Du reste, bien que la multiplication des expulsions devrait s'accompagner d'une baisse de la demande de logements, pendant l'ère Obama, cela n'avait fait qu'aggraver la situation, ont récemment établi Troup Howard, de l'université de l'Utah, et ses collègues. La contraction de la demande n'avait pas suffi, à l'époque, à contrebalancer le recul de l'offre engendré par la perte de main-d'oeuvre - d'autant que les immigrés clandestins achètent rarement des logements neufs.

À tout cela vient s'ajouter le coût budgétaire. Les expulsions massives n'influeraient pas seulement sur l'offre de main-d'oeuvre, elles pèseraient également sur les finances publiques. Car si les travailleurs sans papiers ne bénéficient pas de la plupart des prestations sociales, comme les aides de l'Obamacare [permettant de financer la couverture santé] ou les logements sociaux, ils contribuent en revanche à remplir les caisses de l'État par le biais de la taxe sur les ventes [prélevée sur les achats] et des cotisations pour la sécurité sociale et l'assurance médicale. Beaucoup d'entre eux paient également des impôts fonciers de manière indirecte, en payant leur loyer.
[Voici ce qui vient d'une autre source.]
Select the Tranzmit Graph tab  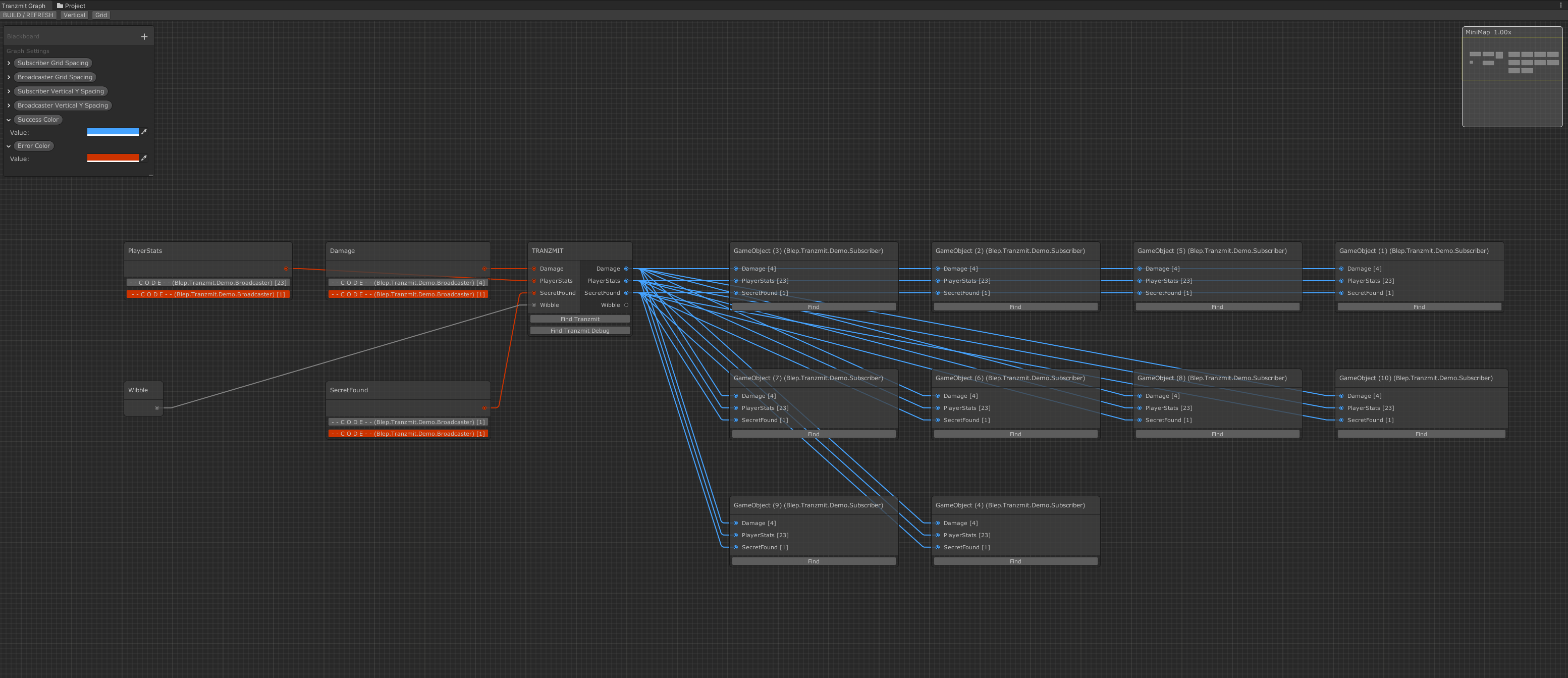click(x=24, y=6)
Les conséquences budgétaires ne s'arrêtent pas là. L'apport de main-d'oeuvre immigrée nourrit la production, avec, à la clé, un accroissement des revenus imposables et des bénéfices des entreprises. D'après le Bureau du budget du Congrès américain, la récente vague migratoire devrait permettre de réduire les déficits fédéraux de 900 milliards de dollars [875 milliards d'euros] de 2024 à 2034, grâce à la hausse des recettes fiscales et du PIB. La disparition d'un grand nombre de ces travailleurs viendrait raboter l'assiette fiscale, sans réduire pour autant les dépenses publiques - la recette imparable pour un budget déséquilibré.